An open letter from Team New Zealand
Sandysview has penned an open letter to Emirates Team New Zealand from Team New Zealand:
G’day Deano and the crew.
This is from us back home. You’ll be having some strategy meeting. Knocking around a few ideas. Hell, you might even be asleep. Us at home? We’re doing that too. You’ll have your eye on the big picture, the San Francisco bay weather, the clouds, the rules, what the Americans (or is it Aussies?) are doing to their boat over night. Probably giving the big outboard motor a polish, if the last few days are anything to go by.
We don’t know about any of that stuff. We know bugger all about sailing. I don’t mean that lot by the sea up North with their flash boats sitting around the yacht club yelling at the television in some nautical language we don’t speak, they know about sailing. I mean us. The rest of us out in New Zealand.
We are getting up every morning to watch you and the boys taking on the Billionaire at a sport none of us know about. We want you to win it for us. You’ve got Team New Zealand written on the boat. That’s our boat. We are Team New Zealand.
We should be going to work or school, some of us are and taking a radio or even a TV along. Most of us though, are at home or by a TV somewhere, anywhere, watching you and the boys racing up and down San Francisco bay after a little yachting cup with someone else’s name on it. We don’t know what a jibe or a tack is. Well we didn’t but we do now. We don’t know what a lay line is or why some of you keep running back and forth across the boat. We have no idea how it goes so fast into the wind or why it looks like a space ship on water. How it doesn’t even seem to float in the water, but skims on those ‘foils’. We just know it has Team New Zealand written on it and that’s who we are.
We are out there in places often nowhere near the water watching every race. We aren’t sailors, most of us have never been on a yacht. We run coffee shops in Tirau. We drive trucks in Te Kuiti. We are sitting on a quad bike on the side of a hill near Hunterville with the commentary on an old transistor radio. We teach kids in Palmerston North, or we would if they weren’t at home watching the America’s Cup. We are talking about the days races (or not) with people we don’t know in the pub after work in Westport. We compare our new expert opinions on yacht racing with strangers on a commuter train from Tawa. Outside New Zealand we are in Edinburgh, Munich, London, LA, and Lima. Doha, Goondiwindi, Cairo and Helsinki, wherever we are, we’ve found a way of watching. We are even on the waterfront in San Francisco. We made a special trip. We are Team New Zealand and our name is on the boat.

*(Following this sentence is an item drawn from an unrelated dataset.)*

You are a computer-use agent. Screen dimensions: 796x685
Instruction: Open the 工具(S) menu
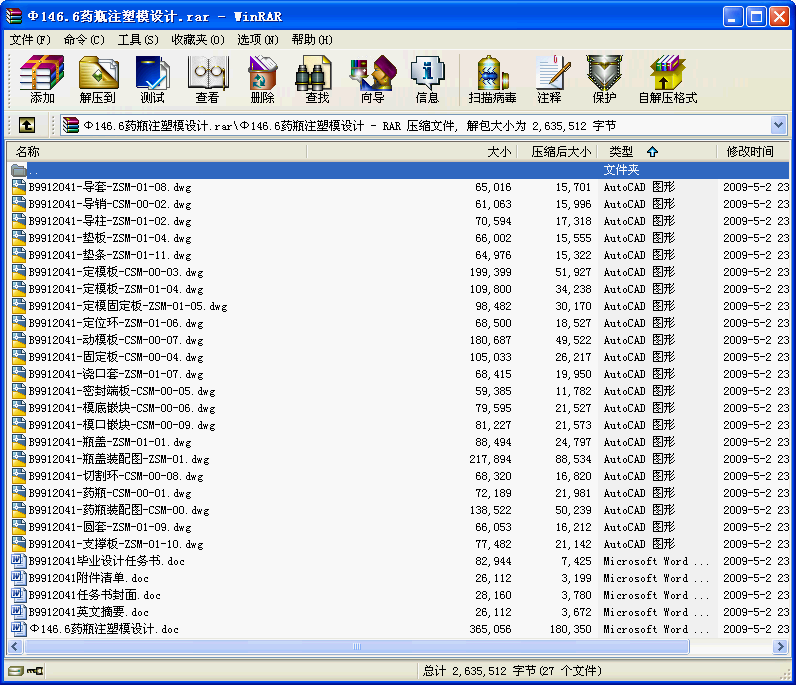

This is what we do you see. We get behind our people in black taking on the world. All of us. We become experts in things we knew nothing about. OK, we need the television to put graphics all over the screen so we know what’s going on. We listen to the commentators telling us things as though we were all sailors. We aren’t though so we don’t know what they are talking about. What we know now is that you have to win the start and you have to win the finish. The stuff in between? No idea mate. But we are Team New Zealand and our name is on the boat. You do the sailing, we’ll be willing you to win, that’s our job, all of us. No other country does this like we do. This is who we are. This is why we win. When you take on Team New Zealand, you take on the whole country. We’re watching Deano, all of us.

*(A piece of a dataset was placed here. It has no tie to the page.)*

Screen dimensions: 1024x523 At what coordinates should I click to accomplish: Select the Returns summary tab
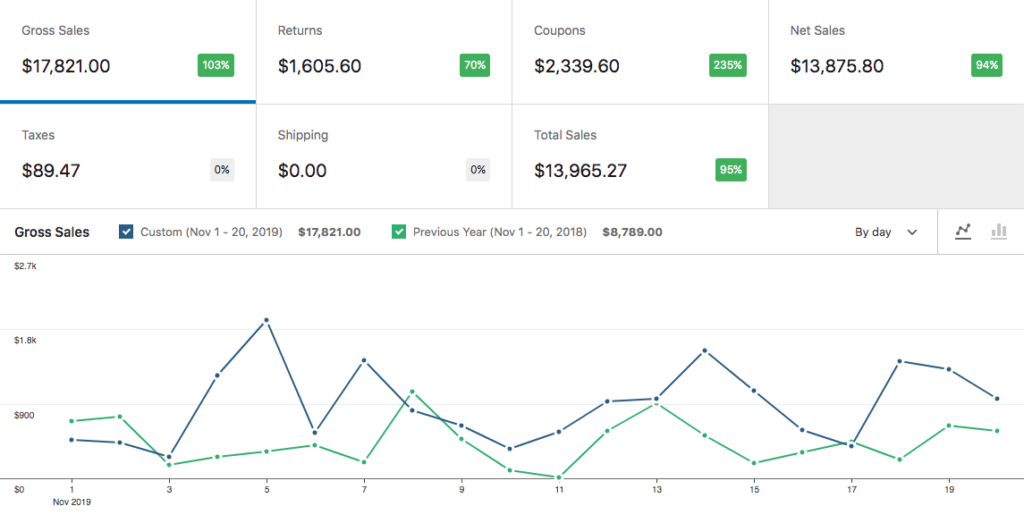pos(384,52)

We are Team New Zealand and our name is on the boat. Let’s write it on our cup and stick it on the mantelpiece.
Just one more to win Deano, see you soon mate. Bring the cup home.
Very well crafted.
UPDATE: And Oracle Team USA have won the race and won the America’s Cup 9-8, and 11-8 in terms of on the water races. They deserve their victory, and coming back from 8-1 down is incredible endurance under pressure.
Team NZ can feel a bit unlucky. They would have won the cup if not for the maximum 40 minute race rule. However they were advantaged by the two point penalty to Team USA.
In the end Oracle had the faster boat and tactics can only do so much against speed. It is a good reminder that money does play a huge role. But it would be churlish to put their victory down to technology alone. Off memory Oracle won more starts than Team NZ did, and I have to say generally sailed better. Again they deserve their victory.
We no longer have to debate how much taxpayer money to contribute to a defence of the America’s Cup, which is a sort of silver lining. At some stage there will be a debate on whether we should contribute to a future challenge. I think the lesson from this regatta is we should not. We will never be able to match the funding and budget of the US and European syndicates, so the chances of future victory is somewhat remote. I’ll be delighted if a NZ syndicate challenges again, but any taxpayer contribution should be minimal, if at all.